> [WHAT NEEDS TO BE DONE] Go through the records and report each line holding the string "cambiar".

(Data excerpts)
.....

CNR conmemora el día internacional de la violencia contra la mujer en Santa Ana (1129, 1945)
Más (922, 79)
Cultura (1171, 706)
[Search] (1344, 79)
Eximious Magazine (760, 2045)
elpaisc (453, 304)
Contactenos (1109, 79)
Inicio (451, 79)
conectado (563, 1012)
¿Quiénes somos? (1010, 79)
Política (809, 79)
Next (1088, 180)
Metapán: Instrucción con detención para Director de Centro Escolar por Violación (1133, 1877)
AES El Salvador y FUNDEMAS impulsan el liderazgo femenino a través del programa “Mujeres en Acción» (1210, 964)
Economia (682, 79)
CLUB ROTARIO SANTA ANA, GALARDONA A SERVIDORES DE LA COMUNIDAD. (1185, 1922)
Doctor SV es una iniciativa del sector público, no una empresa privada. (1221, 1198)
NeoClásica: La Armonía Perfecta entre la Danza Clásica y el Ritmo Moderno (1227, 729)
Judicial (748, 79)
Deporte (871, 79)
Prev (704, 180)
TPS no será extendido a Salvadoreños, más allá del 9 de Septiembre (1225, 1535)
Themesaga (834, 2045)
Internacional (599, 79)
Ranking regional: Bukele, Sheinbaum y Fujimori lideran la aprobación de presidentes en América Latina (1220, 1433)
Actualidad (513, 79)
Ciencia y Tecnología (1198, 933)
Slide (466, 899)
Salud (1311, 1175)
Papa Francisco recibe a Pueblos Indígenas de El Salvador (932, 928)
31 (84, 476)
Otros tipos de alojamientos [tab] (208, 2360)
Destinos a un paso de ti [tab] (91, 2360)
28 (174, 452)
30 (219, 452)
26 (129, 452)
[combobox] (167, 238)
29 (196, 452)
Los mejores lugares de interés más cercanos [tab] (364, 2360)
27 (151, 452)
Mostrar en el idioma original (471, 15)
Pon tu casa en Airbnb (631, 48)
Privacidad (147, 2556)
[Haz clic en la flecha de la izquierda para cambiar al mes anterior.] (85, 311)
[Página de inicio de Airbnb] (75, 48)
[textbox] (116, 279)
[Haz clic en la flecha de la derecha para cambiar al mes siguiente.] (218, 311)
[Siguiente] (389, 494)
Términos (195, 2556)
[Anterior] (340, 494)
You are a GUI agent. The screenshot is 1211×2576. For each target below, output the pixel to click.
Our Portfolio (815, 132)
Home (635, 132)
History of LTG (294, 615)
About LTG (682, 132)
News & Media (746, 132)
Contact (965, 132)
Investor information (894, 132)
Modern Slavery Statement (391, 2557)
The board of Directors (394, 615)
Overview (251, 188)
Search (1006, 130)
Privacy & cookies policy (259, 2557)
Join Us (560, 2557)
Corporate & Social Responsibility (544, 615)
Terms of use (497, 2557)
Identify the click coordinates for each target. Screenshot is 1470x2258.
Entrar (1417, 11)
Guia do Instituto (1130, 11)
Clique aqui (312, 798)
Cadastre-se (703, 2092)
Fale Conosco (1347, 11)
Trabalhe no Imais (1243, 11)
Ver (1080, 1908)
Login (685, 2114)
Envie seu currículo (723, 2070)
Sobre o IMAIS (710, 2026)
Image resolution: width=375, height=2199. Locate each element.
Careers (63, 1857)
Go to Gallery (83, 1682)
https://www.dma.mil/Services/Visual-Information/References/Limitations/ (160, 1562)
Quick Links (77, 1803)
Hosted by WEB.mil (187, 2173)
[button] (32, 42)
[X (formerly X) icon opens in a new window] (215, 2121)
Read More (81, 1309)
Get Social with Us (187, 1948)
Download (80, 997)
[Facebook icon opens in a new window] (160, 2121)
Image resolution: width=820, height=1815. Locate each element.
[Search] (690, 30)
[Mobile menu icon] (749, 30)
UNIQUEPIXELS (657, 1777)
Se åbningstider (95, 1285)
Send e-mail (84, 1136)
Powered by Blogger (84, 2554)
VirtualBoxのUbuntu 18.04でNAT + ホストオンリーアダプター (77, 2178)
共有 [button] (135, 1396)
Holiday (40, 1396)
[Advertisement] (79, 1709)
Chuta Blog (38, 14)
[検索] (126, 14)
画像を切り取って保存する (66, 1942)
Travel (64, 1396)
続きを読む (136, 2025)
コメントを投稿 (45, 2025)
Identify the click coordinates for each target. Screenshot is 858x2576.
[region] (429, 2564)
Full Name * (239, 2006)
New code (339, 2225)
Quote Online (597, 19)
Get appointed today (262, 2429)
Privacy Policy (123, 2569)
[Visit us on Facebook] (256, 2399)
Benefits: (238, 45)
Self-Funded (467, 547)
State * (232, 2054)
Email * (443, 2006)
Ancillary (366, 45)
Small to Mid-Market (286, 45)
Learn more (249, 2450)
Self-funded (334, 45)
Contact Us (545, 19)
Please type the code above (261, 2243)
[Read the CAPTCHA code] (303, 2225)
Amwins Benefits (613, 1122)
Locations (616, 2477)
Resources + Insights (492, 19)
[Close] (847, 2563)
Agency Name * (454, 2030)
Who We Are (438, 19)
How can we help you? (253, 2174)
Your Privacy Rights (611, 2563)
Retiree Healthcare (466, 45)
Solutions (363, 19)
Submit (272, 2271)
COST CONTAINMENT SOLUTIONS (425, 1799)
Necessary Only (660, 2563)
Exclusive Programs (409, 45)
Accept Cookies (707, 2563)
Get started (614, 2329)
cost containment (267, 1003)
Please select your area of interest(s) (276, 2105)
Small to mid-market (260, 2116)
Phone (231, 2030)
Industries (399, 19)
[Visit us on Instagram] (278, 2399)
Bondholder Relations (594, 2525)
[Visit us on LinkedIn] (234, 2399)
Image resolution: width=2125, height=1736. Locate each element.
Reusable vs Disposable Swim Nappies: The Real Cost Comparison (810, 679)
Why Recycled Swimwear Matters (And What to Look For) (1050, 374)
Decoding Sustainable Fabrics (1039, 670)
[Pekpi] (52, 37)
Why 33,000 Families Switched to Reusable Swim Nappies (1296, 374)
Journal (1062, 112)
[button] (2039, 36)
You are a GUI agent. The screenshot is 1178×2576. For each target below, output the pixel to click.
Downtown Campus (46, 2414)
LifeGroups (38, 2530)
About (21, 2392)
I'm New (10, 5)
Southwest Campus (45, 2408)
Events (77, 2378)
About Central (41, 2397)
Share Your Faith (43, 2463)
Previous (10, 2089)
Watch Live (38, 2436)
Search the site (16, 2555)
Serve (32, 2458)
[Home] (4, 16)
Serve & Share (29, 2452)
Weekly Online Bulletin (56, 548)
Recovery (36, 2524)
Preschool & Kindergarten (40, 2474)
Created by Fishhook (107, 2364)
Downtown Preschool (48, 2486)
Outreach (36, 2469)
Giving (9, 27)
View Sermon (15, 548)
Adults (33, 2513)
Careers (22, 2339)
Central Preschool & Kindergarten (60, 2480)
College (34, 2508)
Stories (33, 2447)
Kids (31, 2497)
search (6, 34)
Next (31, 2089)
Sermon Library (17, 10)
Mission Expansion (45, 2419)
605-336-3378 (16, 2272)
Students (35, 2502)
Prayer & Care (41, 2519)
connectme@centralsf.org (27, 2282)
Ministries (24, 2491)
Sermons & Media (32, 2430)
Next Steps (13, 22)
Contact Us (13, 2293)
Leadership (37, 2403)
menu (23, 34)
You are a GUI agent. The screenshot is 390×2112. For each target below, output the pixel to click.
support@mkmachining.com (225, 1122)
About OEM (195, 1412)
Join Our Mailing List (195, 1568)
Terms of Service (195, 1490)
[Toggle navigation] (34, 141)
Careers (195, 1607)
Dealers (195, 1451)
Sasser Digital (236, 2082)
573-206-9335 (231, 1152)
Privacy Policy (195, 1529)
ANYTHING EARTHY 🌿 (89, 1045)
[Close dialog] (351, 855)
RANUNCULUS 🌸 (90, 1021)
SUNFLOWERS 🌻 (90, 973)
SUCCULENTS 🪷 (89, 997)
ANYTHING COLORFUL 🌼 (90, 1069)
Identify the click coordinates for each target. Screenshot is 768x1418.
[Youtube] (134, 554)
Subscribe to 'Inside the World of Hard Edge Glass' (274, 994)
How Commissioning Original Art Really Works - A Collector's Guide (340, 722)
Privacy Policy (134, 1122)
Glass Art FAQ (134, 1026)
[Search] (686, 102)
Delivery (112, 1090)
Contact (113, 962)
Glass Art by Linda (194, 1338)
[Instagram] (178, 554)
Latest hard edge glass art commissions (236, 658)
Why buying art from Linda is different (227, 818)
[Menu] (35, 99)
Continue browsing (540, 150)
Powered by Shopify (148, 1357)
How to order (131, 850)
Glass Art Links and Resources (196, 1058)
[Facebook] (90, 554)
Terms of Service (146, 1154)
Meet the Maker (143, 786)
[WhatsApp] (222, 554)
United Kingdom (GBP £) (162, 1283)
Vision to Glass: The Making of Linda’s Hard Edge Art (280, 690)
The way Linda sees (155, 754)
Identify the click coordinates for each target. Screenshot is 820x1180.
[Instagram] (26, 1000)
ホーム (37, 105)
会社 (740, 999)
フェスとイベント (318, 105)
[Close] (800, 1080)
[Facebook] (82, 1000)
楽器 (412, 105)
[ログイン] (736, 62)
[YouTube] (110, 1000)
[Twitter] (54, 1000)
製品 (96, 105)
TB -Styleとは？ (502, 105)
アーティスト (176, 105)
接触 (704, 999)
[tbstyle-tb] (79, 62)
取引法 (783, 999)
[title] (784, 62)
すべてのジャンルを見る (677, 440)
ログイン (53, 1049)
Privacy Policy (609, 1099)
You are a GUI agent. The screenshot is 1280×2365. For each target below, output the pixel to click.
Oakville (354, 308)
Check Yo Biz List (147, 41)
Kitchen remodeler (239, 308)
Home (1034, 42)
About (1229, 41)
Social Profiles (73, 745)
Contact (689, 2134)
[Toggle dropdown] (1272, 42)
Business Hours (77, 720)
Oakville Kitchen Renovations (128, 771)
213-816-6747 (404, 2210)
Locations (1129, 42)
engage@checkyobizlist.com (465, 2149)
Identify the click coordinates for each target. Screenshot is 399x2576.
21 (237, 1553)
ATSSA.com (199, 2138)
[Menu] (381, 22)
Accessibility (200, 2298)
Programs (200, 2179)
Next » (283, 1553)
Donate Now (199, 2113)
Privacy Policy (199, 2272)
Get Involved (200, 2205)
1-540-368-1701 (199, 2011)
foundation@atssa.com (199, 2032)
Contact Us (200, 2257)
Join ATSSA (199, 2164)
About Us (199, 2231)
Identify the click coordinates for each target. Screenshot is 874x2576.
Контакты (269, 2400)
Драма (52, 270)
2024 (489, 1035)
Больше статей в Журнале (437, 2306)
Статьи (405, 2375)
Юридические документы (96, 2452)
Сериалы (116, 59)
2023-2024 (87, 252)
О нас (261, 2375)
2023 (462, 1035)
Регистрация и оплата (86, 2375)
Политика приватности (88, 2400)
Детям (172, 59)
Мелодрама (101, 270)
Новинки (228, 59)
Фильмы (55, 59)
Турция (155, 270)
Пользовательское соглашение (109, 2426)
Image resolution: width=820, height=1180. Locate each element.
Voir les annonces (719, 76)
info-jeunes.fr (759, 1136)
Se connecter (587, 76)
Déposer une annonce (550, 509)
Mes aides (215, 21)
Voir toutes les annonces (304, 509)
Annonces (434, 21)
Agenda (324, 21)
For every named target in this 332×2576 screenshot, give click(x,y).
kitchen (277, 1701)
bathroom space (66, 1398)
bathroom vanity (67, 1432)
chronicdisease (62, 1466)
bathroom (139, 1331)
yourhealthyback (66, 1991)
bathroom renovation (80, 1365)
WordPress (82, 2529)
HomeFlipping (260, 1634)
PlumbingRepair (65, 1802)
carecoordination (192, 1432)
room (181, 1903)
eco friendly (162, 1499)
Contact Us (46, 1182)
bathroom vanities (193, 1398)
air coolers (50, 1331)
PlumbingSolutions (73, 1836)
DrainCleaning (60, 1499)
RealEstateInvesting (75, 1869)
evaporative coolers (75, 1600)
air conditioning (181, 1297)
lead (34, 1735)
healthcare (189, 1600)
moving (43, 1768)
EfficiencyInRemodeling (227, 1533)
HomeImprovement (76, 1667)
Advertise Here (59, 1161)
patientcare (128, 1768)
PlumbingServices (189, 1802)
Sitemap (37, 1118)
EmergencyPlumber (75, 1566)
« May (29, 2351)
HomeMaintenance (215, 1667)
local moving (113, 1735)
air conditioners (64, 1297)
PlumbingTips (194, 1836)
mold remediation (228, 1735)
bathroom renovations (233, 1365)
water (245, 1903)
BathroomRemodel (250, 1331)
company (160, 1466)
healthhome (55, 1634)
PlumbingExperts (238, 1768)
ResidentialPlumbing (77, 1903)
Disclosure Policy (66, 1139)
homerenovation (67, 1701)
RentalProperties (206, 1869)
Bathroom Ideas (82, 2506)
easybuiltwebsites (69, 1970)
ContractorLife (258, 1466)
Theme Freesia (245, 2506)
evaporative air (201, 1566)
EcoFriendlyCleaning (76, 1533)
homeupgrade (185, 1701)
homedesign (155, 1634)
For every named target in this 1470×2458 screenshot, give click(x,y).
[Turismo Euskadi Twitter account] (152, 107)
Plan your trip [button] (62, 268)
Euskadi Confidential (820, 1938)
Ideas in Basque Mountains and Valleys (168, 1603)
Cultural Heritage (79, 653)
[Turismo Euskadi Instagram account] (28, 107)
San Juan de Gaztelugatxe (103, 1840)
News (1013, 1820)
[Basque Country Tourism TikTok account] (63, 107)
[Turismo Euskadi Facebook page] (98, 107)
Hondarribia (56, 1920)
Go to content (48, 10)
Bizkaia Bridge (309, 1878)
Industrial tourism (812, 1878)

.....

> [SOLUTION]
[Haz clic en la flecha de la izquierda para cambiar al mes anterior.] (85, 311)
[Haz clic en la flecha de la derecha para cambiar al mes siguiente.] (218, 311)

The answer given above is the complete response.